## Aim
Could you convert the lines of the material below into a numbered list, dropping any blank lines and leaving out the pictures?

[start Given data]

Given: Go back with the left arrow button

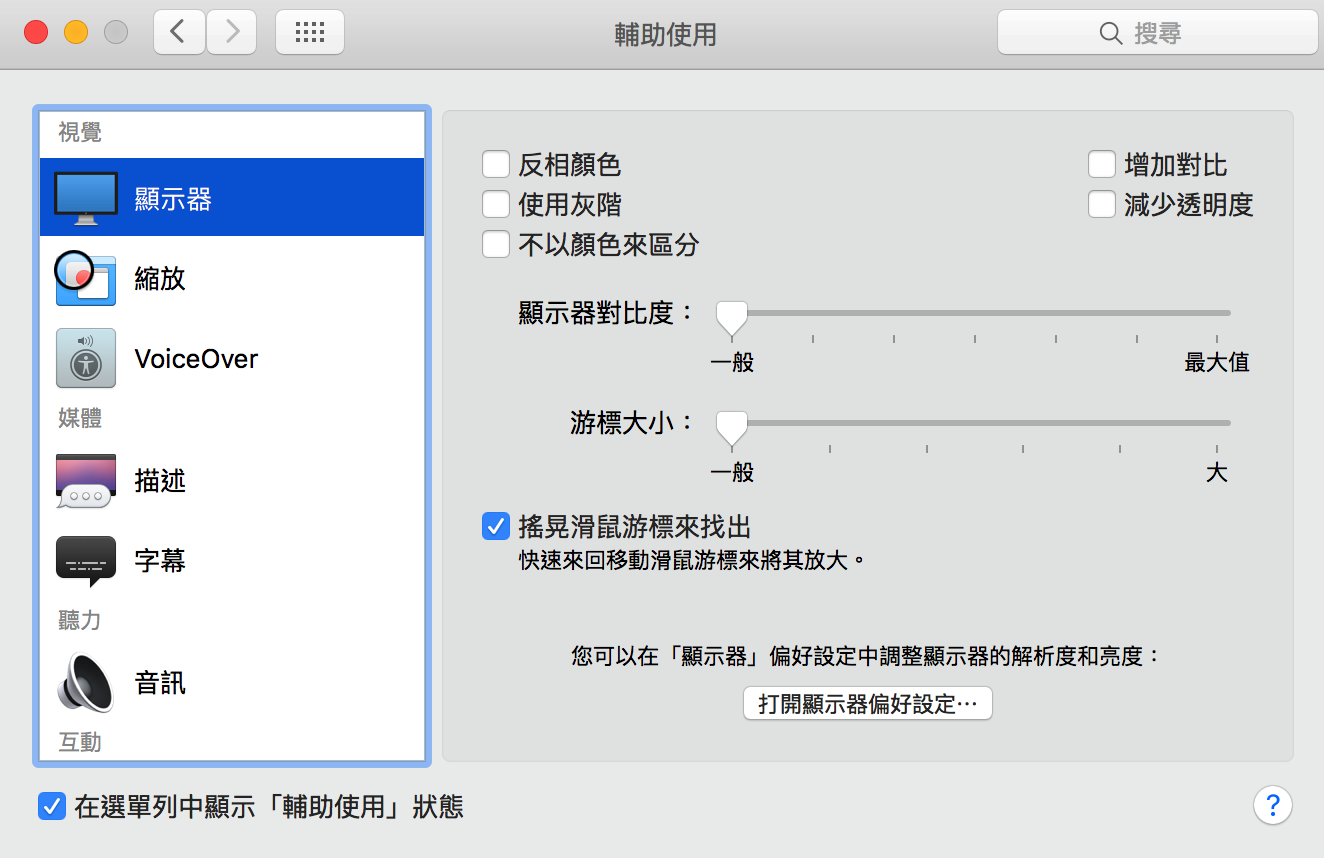Looking at the screenshot, I should click(x=179, y=33).
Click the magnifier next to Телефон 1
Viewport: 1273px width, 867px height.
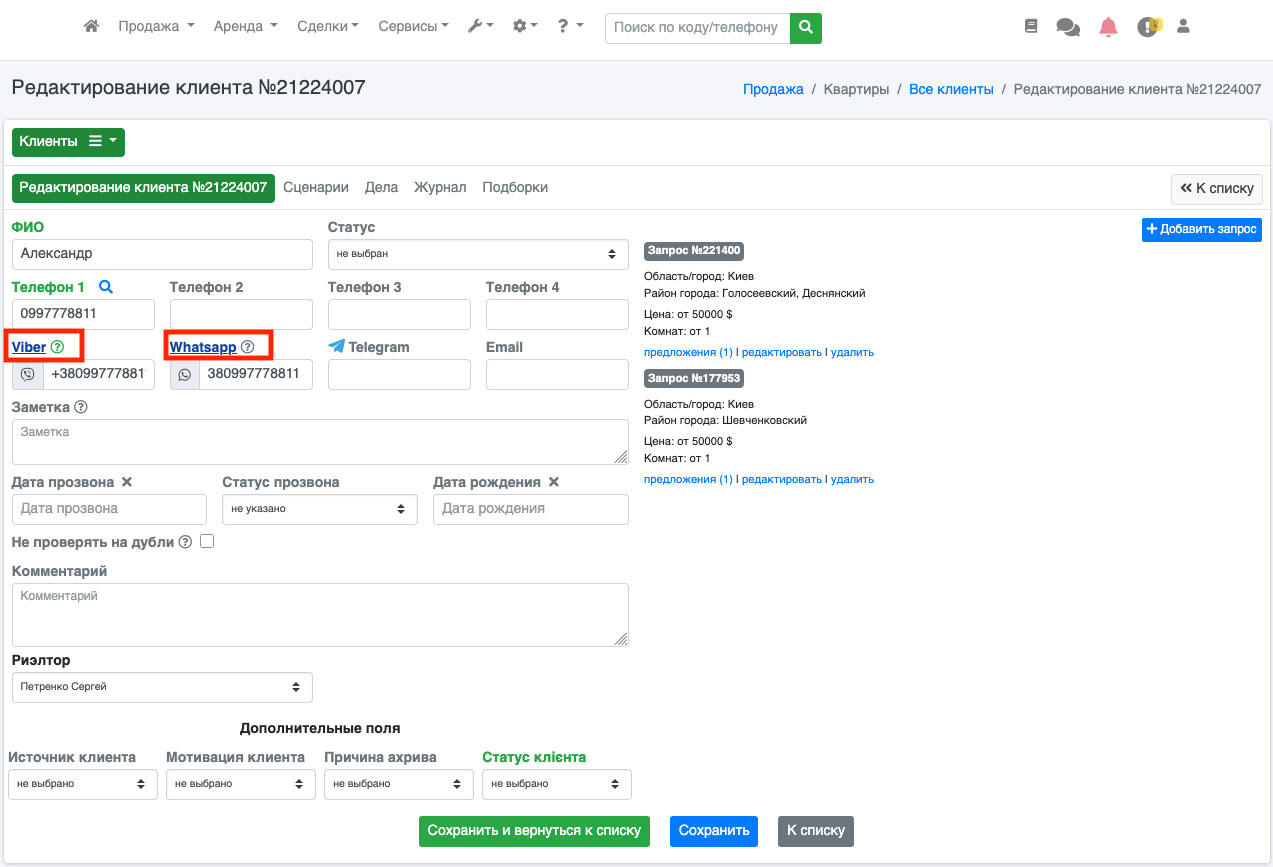tap(106, 287)
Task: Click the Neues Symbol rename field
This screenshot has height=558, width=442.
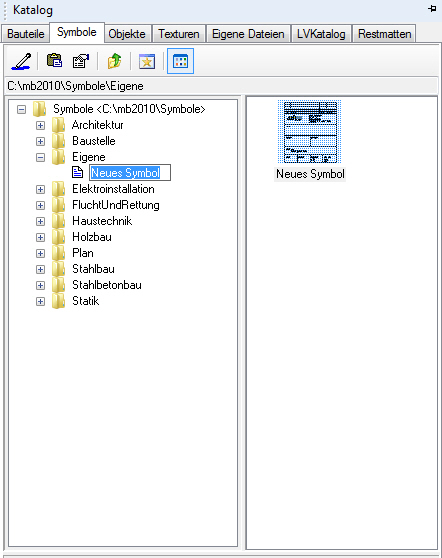Action: 130,173
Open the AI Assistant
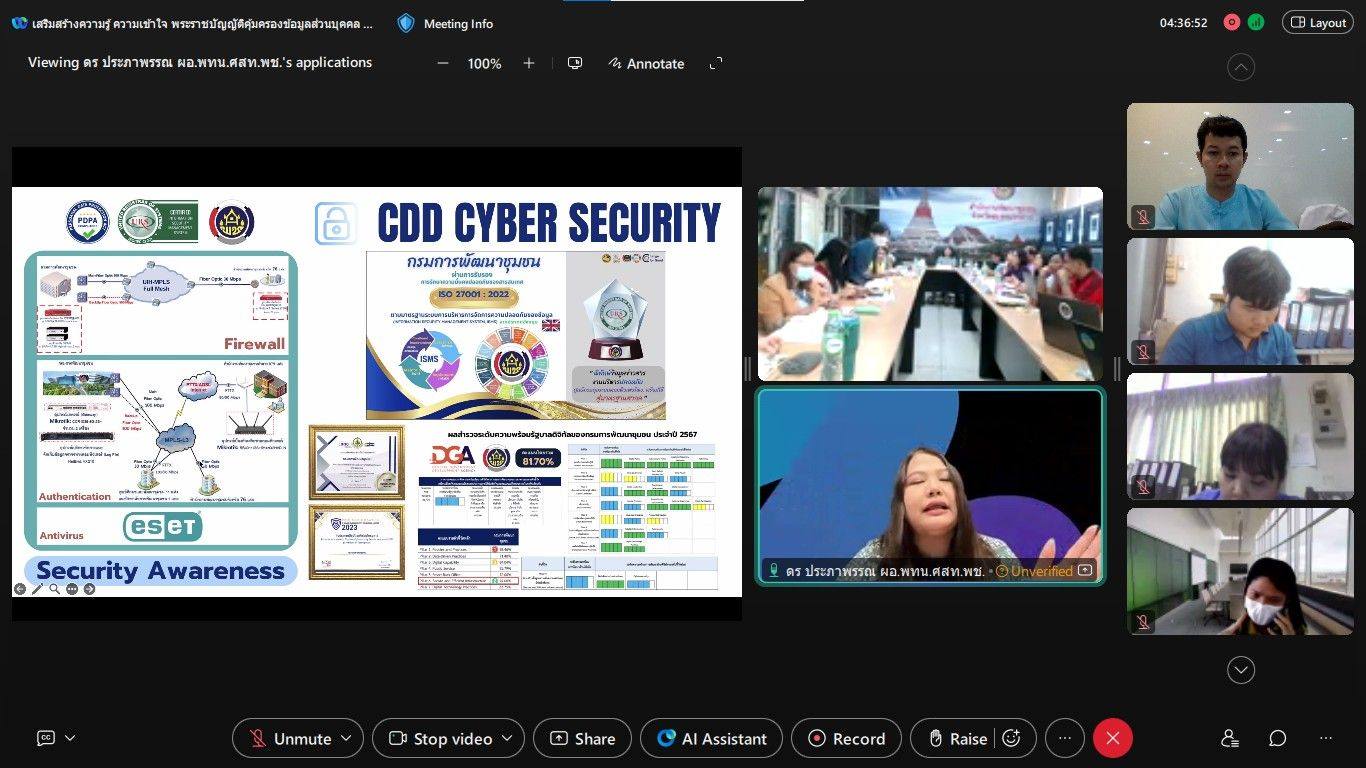The image size is (1366, 768). click(712, 738)
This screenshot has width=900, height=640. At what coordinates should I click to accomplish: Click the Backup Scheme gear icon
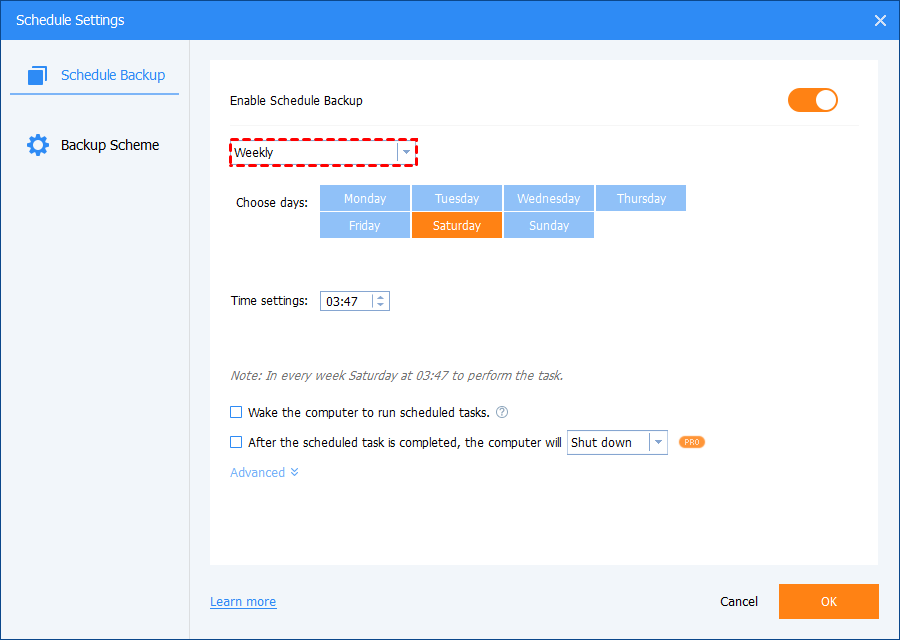[38, 145]
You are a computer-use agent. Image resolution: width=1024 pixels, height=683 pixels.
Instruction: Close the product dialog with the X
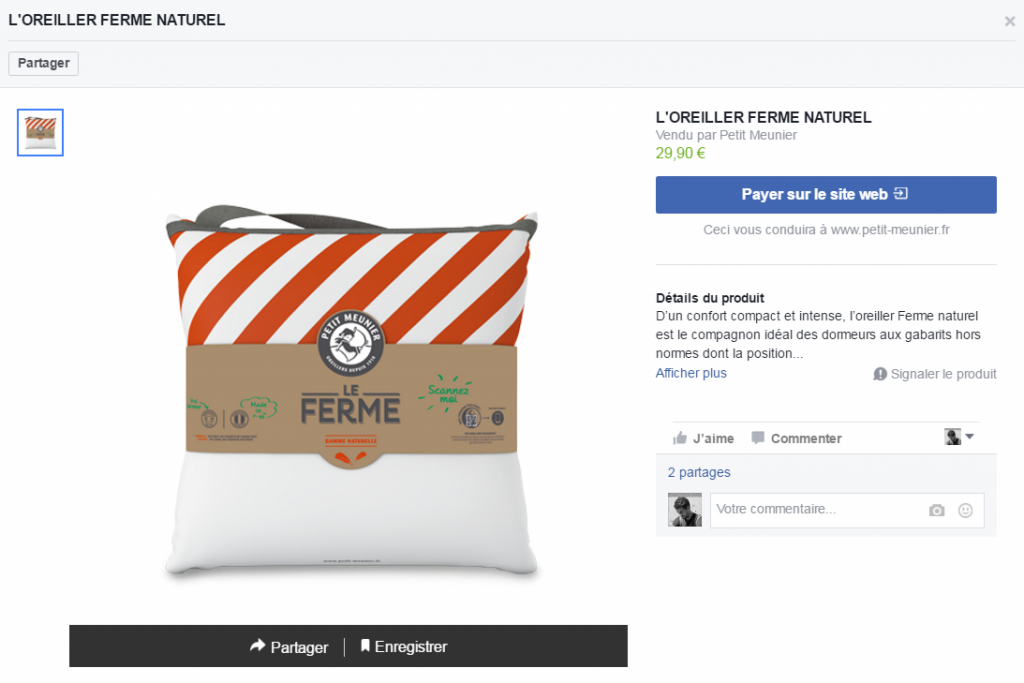coord(1010,22)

[end Given data]

## Solution for this problem
1. Given: Go back with the left arrow button
2. Looking at the screenshot, I should click(x=179, y=33).
3. Click the magnifier next to Телефон 1
4. Viewport: 1273px width, 867px height.
5. tap(106, 287)
6. Task: Click the Neues Symbol rename field
7. This screenshot has height=558, width=442.
8. Action: 130,173
9. Open the AI Assistant
10. The image size is (1366, 768). click(712, 738)
11. This screenshot has width=900, height=640. At what coordinates should I click to accomplish: Click the Backup Scheme gear icon
12. [38, 145]
13. You are a computer-use agent. Image resolution: width=1024 pixels, height=683 pixels.
14. Instruction: Close the product dialog with the X
15. coord(1010,22)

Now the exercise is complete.